Sans attendre le 10 avril 2013, date du prochain dîner débat du Cercle Humania, quelques mots de présentation sur l’invité Guillaume Pepy, Président de la SNCF.

Il interviendra sur le thème « Comment avoir un train d’avance pour faire gagner la SNCF ? »

Guillaume Pepy, après ses études secondaires à l’école Alsacienne qui produit un « type d’homme cultivé qui alliât aux vertus de l’âme régionale, les qualités générales de l’humaniste », et être diplômé de l’Institut d’études politiques de Paris, a poursuivi son cheminement en intégrant l’ENA pour en sortir au sein de la promotion Louise Michel (1982-84) et y côtoiera notamment Pierre Moscovici. Ce jeune conseiller d’Etat préfère par goût l’action et le contact aux réflexions en chambre. A 27 ans, son premier rapport sera celui sur le groupe d’experts pour la réforme du droit de la concurrence qui précèdera celui de la Commission d’accès aux documents administratifs et terminera Secrétaire général adjoint de cette auguste institution.

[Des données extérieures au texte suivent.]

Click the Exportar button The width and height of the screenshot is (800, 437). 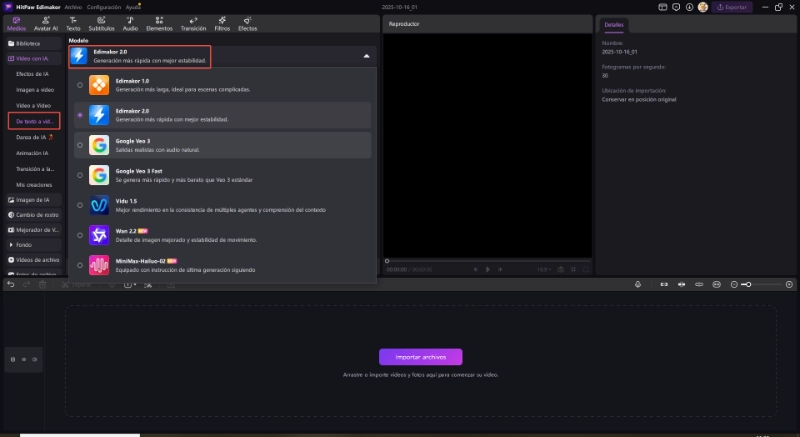coord(732,7)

Cette personnalité a déjà une longue expérience au sein de la SNCF puisqu’à 30 ans, son passage comme directeur de Cabinet du président du Conseil d’administration de la SNCF sera remarqué. Suivra une période au sein des cabinets ministériels de gauche comme conseiller technique du ministre du budget, Michel Charasse, puis directeurs des cabinets du ministre d’Etat, ministre de la Fonction publique, Michel Durafour, et du ministre du Travail avec Martine Aubry, devenue « son amie de trente ans ».

La direction de la stratégie et du plan, puis celle de l’économie, de la stratégie et des investissements précèdera un bref retour dans le privé, à 37 ans, pour devenir le directeur général adjoint, chargé du développement, du groupe Sofres.

Cet homme de concertation et de dialogue sera happé à nouveau par les rails des grandes lignes, puis deviendra directeur général délégué de toutes les activités voyageurs : Ter, Transilien, gares, matériel roulant et  traction. A son crédit, la nouvelle politique tarifaire des prix adaptés pour accroître les taux d’occupation des trains est mise en place en s’inspirant du transport aérien. Puis, suivront la création de Voyages-snf.com et de l’iDTGV. La transformation à grande vitesse, depuis 2007, de l’entreprise en groupe mondial de transport se dessine avec Geodis, Kéolis qui s’arrime aux trains.

Sa contribution sur les grands enjeux à venir de la réforme du système ferroviaire, rassemblant la SNCF et RFF, le motive à continuer au sein de cette grande maison qui compte près de neuf cents filiales. Visionnaire, pédagogue et charismatique seront des talents bien nécessaires pour s’atteler à l’élaboration du cadre social harmonisé des cheminots dans la perspective de l’ouverture à la concurrence de 2019. Un trajet sinueux dont il ne faudra pas dérailler.

Grand consommateur de fiches en papier bristol annotées au feutre rouge ou bleu selon leur importance, ce communiquant qui peut manier l’autodérision et l’ironie, a comme dernières foucades : «  ma hantise, c’est le train-train ».

Cet habile gestionnaire, avenant et simple, suscitera vos questions, en y associant son leitmotiv qu’il prodigue à ses impétrants : «  Je ne suis jamais aussi heureux qu’au contact des salariés ou des clients » et d’ajouter : « La SNCF, c’est le métier de ma vie. J’ai une histoire d’amour avec elle ».